Because people who watch Aikido videos on youtube think that Aikido is all about grabbing the opponent and then not letting go and everything about it is fake and don’t apply on streets because nobody will grab your wrist and not let go.
Also, O’Sensei never intended Aikido to be a self-defense system. His final iteration, as laid out clearly by his last uchideshi one final time is that it’s meant to be a thought system, a way of life – not a way of fight.
Having said all this, AikiDo has saved my ass many times in my life, not just on the streets, but in bars, in dark alleys, in the office, during work, in college, in marriage, with friends – the essence of AikiDo, the most important and the hardest part to learn, that The Art of Peace Begins With You is an invaluable lesson and applies to everything.
I am an AikiJitsu-Ka. Have been for the past 25+ years. I studied many close quarter styles. I practice and instruct Siljun Dobup (korean version of Iaido) I have embraced the Bujitsu and BushiDo as a way of life.
When people say AikiDo is not effective in the streets they say that they have no idea what AikiDo is about and what it is not and how it is supposed to be studied and practiced.
A true AikiDo-Ka is unbeatable, not because he/she will fight every single person and is better than all and there’s nobody faster, stronger, better. Life on the streets is not about who’s stronger, who’s bigger, who’s faster – because guess what, there is always, always somebody better, bigger, faster, stronger. Life on the streets is about survival and that’s what AikiDo teaches in its essence.
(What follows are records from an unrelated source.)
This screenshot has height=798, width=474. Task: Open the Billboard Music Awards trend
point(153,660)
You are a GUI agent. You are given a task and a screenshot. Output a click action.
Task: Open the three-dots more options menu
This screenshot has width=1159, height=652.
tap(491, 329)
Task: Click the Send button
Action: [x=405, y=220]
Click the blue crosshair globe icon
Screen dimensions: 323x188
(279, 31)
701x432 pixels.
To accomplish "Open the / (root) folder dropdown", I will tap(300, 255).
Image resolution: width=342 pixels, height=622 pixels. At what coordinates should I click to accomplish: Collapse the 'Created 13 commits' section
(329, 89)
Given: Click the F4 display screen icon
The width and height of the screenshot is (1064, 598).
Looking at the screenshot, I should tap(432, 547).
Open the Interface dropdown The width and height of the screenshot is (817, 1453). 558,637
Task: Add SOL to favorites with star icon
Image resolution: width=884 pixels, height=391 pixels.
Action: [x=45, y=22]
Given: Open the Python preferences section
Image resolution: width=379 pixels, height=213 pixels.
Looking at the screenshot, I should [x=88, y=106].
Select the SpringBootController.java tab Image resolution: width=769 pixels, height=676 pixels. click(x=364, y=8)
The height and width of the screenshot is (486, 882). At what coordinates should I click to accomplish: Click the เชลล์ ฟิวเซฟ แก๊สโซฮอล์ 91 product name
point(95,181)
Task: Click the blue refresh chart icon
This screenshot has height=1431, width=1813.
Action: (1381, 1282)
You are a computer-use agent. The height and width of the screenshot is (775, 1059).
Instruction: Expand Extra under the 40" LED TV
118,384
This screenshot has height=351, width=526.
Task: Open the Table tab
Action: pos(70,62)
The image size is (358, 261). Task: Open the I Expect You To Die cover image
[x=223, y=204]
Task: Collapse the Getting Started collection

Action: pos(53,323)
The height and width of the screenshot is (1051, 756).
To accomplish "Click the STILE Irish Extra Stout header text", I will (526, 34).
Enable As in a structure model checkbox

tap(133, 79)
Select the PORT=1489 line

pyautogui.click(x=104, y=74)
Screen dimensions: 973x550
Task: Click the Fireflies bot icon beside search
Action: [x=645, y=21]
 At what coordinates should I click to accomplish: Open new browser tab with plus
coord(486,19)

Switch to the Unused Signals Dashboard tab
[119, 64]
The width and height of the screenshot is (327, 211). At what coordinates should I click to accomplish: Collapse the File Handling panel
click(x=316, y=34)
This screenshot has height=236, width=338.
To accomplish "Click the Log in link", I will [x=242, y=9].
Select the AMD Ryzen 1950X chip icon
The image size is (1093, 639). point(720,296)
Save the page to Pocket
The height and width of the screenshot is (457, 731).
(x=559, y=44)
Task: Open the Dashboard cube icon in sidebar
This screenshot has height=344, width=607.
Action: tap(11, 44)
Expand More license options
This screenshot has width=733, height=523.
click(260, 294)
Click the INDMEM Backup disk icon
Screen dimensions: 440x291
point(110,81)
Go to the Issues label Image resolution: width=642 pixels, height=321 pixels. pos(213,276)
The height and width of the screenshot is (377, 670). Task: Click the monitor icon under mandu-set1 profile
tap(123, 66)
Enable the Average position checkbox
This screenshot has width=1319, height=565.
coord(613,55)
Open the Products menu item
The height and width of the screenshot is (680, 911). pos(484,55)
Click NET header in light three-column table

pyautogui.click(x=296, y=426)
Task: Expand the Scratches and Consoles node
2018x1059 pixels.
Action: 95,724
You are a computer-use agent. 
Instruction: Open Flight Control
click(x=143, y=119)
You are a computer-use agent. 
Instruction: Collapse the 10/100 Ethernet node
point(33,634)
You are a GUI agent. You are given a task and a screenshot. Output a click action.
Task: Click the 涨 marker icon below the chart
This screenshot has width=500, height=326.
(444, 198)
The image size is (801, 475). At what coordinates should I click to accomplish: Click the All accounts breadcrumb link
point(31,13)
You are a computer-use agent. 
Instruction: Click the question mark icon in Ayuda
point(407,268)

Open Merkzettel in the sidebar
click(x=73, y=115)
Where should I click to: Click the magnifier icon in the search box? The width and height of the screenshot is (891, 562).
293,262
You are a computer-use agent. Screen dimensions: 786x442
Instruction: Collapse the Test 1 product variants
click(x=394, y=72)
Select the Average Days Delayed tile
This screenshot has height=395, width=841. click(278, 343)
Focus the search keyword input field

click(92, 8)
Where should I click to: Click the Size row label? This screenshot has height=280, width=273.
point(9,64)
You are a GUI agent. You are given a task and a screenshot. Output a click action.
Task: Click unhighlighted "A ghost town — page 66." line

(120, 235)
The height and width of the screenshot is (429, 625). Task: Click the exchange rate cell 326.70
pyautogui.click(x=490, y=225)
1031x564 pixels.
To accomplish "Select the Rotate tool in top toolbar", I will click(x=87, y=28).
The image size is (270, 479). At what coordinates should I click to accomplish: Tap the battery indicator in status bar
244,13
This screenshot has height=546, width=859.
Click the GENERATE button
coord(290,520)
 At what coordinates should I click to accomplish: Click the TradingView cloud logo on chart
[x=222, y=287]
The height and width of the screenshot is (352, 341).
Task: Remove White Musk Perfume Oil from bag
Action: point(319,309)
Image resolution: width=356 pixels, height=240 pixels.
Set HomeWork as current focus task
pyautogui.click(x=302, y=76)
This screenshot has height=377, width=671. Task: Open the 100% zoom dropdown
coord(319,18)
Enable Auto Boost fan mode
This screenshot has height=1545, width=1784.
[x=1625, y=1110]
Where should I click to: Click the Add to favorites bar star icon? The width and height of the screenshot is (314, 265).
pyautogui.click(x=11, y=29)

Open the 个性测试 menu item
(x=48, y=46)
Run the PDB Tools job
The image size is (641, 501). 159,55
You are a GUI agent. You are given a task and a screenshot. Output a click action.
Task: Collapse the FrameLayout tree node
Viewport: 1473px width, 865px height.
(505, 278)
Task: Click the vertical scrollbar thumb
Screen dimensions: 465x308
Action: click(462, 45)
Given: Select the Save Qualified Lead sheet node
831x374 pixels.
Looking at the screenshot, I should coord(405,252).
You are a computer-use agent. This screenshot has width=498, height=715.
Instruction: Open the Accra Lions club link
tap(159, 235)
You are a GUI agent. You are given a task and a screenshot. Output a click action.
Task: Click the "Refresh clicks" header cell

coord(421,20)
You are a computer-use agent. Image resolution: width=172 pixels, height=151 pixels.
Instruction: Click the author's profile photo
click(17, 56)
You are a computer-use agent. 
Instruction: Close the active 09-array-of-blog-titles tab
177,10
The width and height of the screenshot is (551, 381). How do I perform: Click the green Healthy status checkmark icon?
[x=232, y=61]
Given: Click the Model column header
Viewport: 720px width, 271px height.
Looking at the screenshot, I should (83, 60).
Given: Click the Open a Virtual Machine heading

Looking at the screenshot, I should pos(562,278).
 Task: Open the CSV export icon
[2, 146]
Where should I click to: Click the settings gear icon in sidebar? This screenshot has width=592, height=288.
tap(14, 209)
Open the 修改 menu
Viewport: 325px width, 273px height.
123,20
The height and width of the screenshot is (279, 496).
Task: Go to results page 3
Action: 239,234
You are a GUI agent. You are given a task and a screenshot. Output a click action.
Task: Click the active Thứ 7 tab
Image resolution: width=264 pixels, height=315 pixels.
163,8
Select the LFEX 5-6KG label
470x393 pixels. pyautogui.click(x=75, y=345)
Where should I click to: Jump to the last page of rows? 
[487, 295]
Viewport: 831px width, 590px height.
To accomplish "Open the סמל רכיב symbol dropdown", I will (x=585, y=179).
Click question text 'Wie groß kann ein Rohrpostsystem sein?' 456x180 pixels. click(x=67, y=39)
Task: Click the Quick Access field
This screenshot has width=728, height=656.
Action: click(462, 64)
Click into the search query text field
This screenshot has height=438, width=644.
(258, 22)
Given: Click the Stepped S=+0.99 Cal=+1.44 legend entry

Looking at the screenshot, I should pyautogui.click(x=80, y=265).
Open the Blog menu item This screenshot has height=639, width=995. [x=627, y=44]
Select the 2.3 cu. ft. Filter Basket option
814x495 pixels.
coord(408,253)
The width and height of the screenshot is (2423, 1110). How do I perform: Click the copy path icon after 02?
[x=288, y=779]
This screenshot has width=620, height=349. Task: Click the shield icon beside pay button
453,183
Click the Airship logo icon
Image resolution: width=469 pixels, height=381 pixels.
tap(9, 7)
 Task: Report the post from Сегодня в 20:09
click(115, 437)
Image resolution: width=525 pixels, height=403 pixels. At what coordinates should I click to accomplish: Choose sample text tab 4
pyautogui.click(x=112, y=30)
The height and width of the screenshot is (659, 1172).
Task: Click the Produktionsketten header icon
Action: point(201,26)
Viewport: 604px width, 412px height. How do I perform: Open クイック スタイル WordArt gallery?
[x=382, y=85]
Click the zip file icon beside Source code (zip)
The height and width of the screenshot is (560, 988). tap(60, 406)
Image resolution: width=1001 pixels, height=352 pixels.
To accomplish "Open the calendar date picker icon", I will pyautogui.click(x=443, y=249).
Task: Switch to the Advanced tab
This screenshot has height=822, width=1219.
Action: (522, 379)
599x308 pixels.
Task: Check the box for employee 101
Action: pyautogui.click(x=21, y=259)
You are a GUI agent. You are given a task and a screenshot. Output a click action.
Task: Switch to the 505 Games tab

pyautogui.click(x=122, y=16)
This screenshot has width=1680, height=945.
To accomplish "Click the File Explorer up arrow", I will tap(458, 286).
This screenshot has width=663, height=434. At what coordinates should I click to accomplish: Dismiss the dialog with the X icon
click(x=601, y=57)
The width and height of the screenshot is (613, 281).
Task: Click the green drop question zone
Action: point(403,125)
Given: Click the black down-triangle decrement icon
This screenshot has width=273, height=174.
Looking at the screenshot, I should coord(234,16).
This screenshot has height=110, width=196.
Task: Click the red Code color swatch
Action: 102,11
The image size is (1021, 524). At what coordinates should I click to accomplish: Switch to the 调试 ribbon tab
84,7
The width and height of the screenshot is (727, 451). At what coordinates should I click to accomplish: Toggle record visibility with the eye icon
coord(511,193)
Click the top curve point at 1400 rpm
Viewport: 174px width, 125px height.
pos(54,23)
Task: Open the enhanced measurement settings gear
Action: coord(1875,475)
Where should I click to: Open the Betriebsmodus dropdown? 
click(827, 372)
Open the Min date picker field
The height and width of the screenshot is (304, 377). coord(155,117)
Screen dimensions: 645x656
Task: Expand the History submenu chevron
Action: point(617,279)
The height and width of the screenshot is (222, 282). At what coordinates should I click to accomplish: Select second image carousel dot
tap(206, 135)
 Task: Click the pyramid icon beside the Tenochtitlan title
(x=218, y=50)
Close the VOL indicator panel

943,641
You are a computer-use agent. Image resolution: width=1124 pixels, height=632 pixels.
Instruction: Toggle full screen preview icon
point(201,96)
To learn, to evolve, to revolve, to observe, to see, to welcome and to let go; not to get tackled, not to be lost, be centered, be peaceful, be honest.
People who say AikiDo is not effective in the streets have no idea what a firefight is about. When ambushed, which technique is the best? When mortar fire is raining which sidearm is the best? When there is a tank in front of you which rifle is the best? When in a narrow alley, which sniper rifle is the best? What is a weapon? What is a tactic? What is a battle? What is war and how do I survive it?
So, there. A true AikiKa knows things that elude most other martial arts practitioners. Not because AikiDo is better or the others are not as good – only because AikiDo approaches from a different angle. It is tough to teach and tougher to learn AikiDo, and even tougher to master – but this has nothing to do with the techniques of it. And it sure has nothing to do with the martial side of it.
Remember: the best firefight is the one you were not in; the next better thing is the one you find yourself in and survive; the next better thing is knowing your weapon and being able to use it appropriately in the appropriate setting – the weapon decides the fight you pick; life decides the ambush you find yourself in.
Nobody wins in a fight. The only way to win is to see it coming, steer it away, dissolve it, resolve it, fight if you must – but I say “if I have to fight that means I already lost: I didn’t see it coming, I couldn’t control the situation, I have no idea what the outcome is going to be, if I win it will be because he/she is not better than me and that’s pure lucky draw.” A true victory is awareness and control.
Martial arts gives you options. And don’t forget, not all options fit the situation at hand (remember the weapons and the fights examples) Violence happens to you, you find yourself in it – if you are lucky enough you will have time to react, to adopt and survive. Most won’t.